# Pre-Wet?



## Bobby Ironsights (Nov 11, 2007)

Does anyone here pre wet their film?

It's par for the course with sheet film, but I wonder about doing it on my roll film.

 How/Would it affect developing times?

Bobby.


----------



## Flash Harry (Nov 11, 2007)

I've never pre-wet any film, sheet or otherwise, who told you this, its a fallacy. H


----------



## Chris of Arabia (Nov 11, 2007)

It's a while since I processed anything, but I never found the need. Then again, with the first 30 seconds spent inverting and tapping like Fred Astaire, there wasn't a snowball's chance in hell a bubble was going to settle anywhere on the film itself. As to wetting in advance, I can't think of any reason why dev time should be affected - so long as you've tipped all of the wetting liquid out.


----------



## JC1220 (Nov 11, 2007)

There is nothing wrong with doing pre-wetting or pre-washing of your film, although most modern films don't require it, always check the manufactures suggestions. 

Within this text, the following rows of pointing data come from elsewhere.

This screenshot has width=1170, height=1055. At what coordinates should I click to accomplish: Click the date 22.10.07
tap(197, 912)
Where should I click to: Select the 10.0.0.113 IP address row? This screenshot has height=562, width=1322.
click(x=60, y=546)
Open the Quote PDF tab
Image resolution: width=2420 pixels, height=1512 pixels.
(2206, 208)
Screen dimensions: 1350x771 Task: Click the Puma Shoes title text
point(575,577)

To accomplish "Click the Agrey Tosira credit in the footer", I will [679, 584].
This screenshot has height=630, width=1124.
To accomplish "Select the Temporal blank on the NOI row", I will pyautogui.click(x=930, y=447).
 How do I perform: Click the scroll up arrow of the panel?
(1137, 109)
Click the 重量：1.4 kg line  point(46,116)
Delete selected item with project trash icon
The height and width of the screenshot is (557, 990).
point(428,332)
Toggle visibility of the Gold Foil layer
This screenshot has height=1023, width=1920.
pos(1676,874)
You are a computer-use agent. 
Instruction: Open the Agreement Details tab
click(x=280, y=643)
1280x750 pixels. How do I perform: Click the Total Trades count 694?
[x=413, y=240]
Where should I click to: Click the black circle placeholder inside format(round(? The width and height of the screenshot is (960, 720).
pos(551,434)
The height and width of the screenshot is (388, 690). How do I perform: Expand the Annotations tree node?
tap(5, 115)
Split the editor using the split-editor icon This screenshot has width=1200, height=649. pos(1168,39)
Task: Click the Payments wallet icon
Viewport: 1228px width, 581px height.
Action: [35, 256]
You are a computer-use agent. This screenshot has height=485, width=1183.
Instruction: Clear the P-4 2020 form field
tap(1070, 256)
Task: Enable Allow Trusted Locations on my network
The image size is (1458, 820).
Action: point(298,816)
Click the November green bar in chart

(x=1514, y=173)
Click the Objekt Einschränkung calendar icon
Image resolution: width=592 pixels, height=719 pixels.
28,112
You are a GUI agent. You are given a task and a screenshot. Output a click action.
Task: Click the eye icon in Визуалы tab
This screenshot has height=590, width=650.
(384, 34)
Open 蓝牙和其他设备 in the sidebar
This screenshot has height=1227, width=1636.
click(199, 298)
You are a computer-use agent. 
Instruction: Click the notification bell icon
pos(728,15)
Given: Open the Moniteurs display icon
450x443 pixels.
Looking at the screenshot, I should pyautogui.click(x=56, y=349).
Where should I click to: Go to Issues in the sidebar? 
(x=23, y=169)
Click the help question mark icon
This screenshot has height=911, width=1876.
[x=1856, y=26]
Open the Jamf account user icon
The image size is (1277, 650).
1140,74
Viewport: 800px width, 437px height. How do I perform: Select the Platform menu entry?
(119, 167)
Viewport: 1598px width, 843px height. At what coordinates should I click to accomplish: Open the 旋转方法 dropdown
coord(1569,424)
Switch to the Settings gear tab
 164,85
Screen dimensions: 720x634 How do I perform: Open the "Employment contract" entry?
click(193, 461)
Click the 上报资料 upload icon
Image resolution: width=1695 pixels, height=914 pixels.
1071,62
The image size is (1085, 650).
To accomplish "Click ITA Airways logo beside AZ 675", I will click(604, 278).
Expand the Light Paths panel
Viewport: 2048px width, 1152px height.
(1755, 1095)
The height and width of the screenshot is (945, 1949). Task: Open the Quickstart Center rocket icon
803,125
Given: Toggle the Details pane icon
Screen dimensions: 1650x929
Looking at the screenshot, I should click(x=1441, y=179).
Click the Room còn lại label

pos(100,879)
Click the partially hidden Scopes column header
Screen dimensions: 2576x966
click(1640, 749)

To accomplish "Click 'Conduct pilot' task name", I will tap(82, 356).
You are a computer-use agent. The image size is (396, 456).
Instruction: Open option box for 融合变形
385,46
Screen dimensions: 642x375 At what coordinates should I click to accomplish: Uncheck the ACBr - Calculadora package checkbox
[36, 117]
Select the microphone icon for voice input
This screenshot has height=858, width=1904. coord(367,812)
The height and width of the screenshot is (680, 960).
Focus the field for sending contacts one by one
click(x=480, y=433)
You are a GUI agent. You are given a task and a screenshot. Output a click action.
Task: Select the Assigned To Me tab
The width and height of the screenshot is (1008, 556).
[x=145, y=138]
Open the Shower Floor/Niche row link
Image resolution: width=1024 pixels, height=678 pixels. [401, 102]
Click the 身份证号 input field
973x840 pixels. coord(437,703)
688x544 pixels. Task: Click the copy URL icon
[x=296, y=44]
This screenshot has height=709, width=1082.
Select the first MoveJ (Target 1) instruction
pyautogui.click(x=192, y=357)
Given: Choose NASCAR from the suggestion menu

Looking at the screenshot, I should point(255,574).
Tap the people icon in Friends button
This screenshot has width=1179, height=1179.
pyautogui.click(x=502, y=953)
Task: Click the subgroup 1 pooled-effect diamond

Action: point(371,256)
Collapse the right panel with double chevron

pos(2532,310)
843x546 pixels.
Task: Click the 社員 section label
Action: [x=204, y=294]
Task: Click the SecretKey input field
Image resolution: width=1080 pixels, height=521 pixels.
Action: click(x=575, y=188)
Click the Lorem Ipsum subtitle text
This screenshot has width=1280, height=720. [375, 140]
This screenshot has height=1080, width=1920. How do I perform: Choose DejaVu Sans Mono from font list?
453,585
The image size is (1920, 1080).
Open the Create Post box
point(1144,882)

Even so, some good reasons to do: it greatly reduces the likelyhood of air bubbles forming on the film, promotes even development and brings your film to the same temp as your developer. The most important of these is the even development, especially if you are using short development times.

Development time, contrast or both may be affected depending on the film as the pre-wet will slow and dilute the initial developer contact.


----------



## Alpha (Nov 11, 2007)

I never do it currently for sheet because I'm developing stuff shot at ISO 12, so my developer concentration is so low (HC-110, 1:100) that it's not realy going to affect development consistency. I'll pre-wet the faster stuff though.


----------



## JC1220 (Nov 11, 2007)

ISO 12? niffty, what film?


----------



## Jeff Canes (Nov 12, 2007)

I do a pre-wash, not sure if it helps any, with Kodak or Ilford don&#8217;t recall much of change in the water color, but for Rollei and Efke (classis Adox emulsion) there is a change in the water color


----------



## Alpha (Nov 12, 2007)

JC1220 said:


> ISO 12? niffty, what film?



Kodak Contrast (Process Ortho). Absolutely zero grain. It is so unbelievably sharp.


----------



## pete1606 (Dec 16, 2007)

For 35mm film, it is not nessicary to pre soak your film in water. For large or medium format film it is nessicary. It softens the emulsion and ensures even application of the developer. You should see all the water when it comes our of my tank purple. It does make a difference for medium format.


----------